(743d) Nanoallergens: A Liposome Based Platform for Modeling Allergenic Proteins

Allergies, also known as type I hypersensitivity, is an immunological disorder of certain immune cells where allergen proteins bind multiple cell surface bound immunoglobulin Eâ??s (IgEs), triggering the release of inflammatory agents and enzymes. The release of inflammatory compounds, known as the degranulation reaction, occurs on mast cells and basophils; and can result in severe symptoms including a potentially fatal anaphylactic shock. Due to the growing prevalence of allergies in the general population, there is an increased need to model the allergen proteins for accurate identification of the most important epitopes that carry critical roles during activation of the degranulation reactions to elucidate the details of this complex cellular response. Recently, our laboratory has developed a new platform for modeling allergen proteins we call nanoallergens. By displaying peptide mimotopes of potential IgE binding epitopes on the surfaces of liposomal nanoparticles, we can stimulate degranulation responses in a similar fashion to natural allergen proteins. Liposomes offer precise control over epitope loading ratios and heterogeneity, and allow a systematic study of an individual patient reactivity to each epitope.

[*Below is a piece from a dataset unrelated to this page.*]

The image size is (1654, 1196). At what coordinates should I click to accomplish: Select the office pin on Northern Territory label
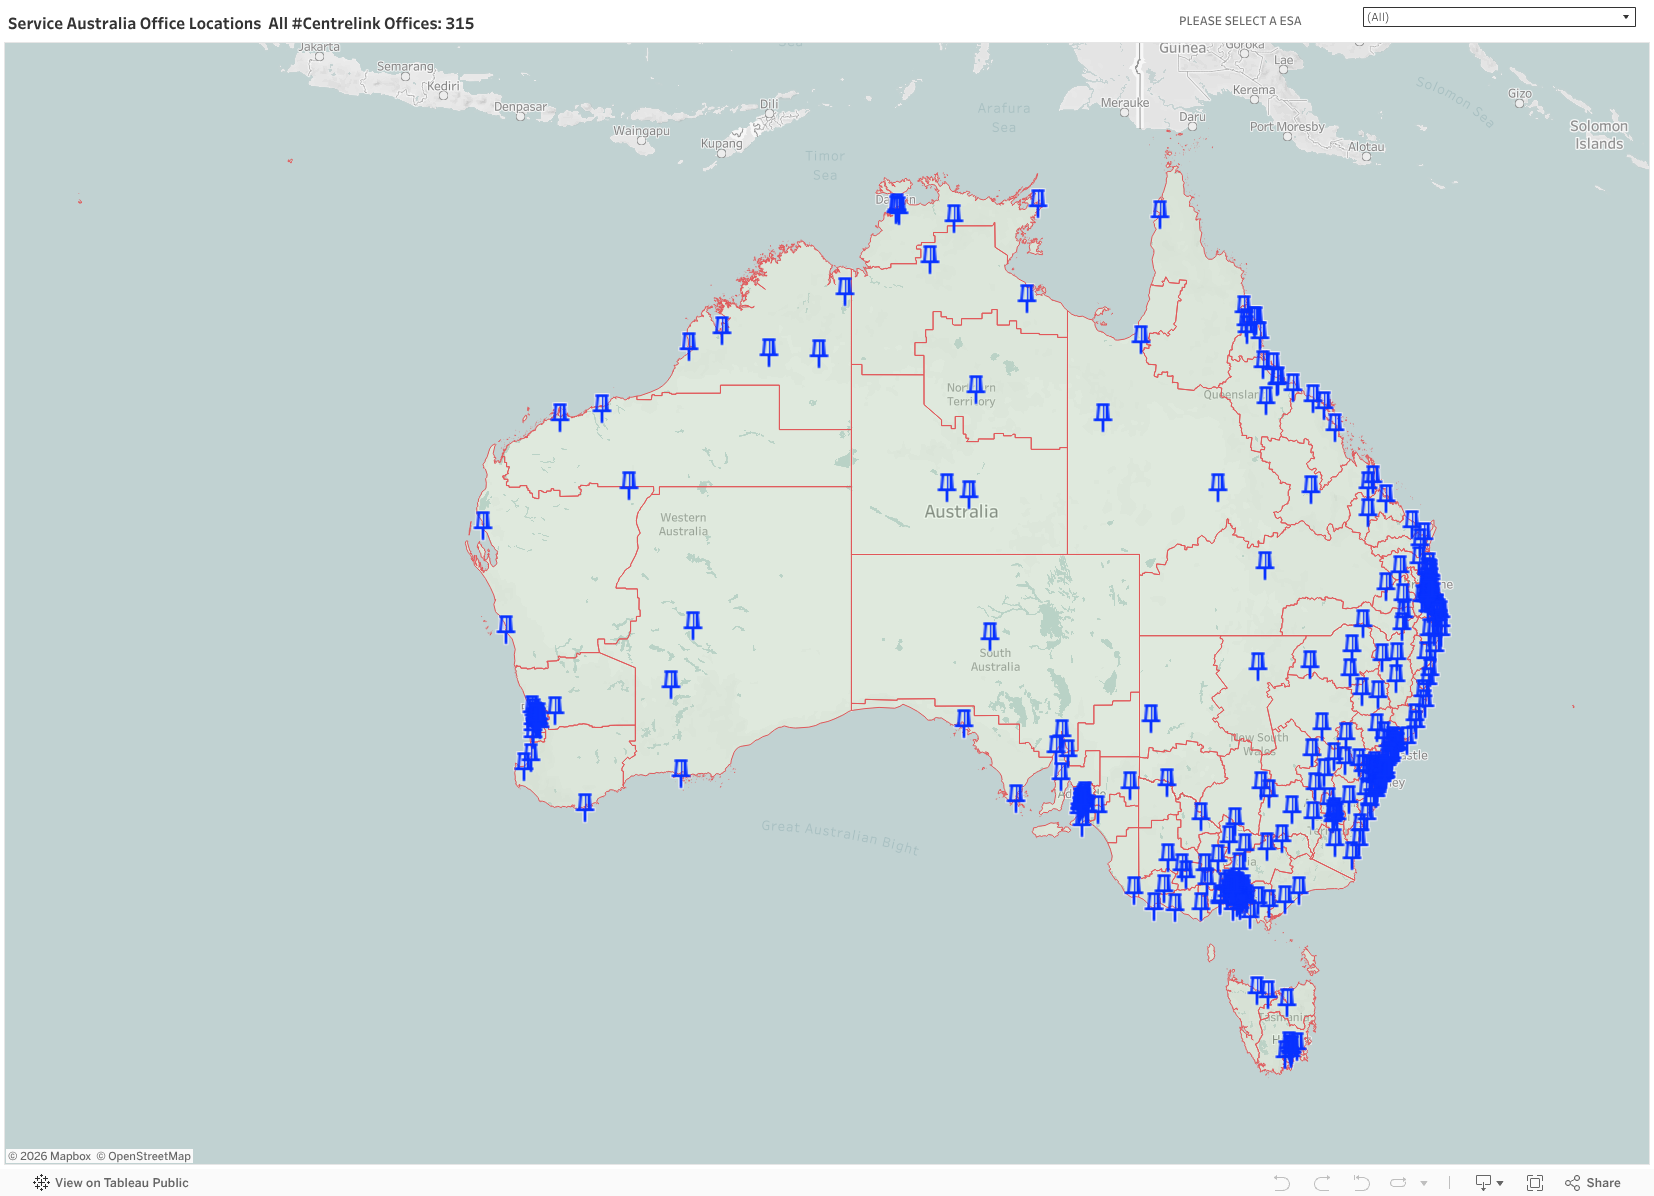(x=976, y=386)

Furthermore, nanoallergen platform allows a much needed prediction of a potential clinical response to allergens in a personalized therapy setting that is currently unavailable using current allergy testing methods. Nanoallergens are also extremely versatile; so far we have evaluated the potency of IgE epitopes in several major peanut proteins using clinical samples and likewise used nanoallergens as an allergy testing model for penicillin allergies. Given the ease of synthesis and wide range of applications, we demonstrate that nanoallergens have potential as valuable tools for studying degranulation responses, determining and ranking allergy reactive epitopes as well as clinical allergy testing.